:: WORK ITEM ::
Every line of the material below should be repeated exactly.
........
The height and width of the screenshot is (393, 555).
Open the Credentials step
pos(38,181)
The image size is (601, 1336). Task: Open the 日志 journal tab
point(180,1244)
........
:: YOUR RESPONSE ::
The height and width of the screenshot is (393, 555).
Open the Credentials step
pos(38,181)
The image size is (601, 1336). Task: Open the 日志 journal tab
point(180,1244)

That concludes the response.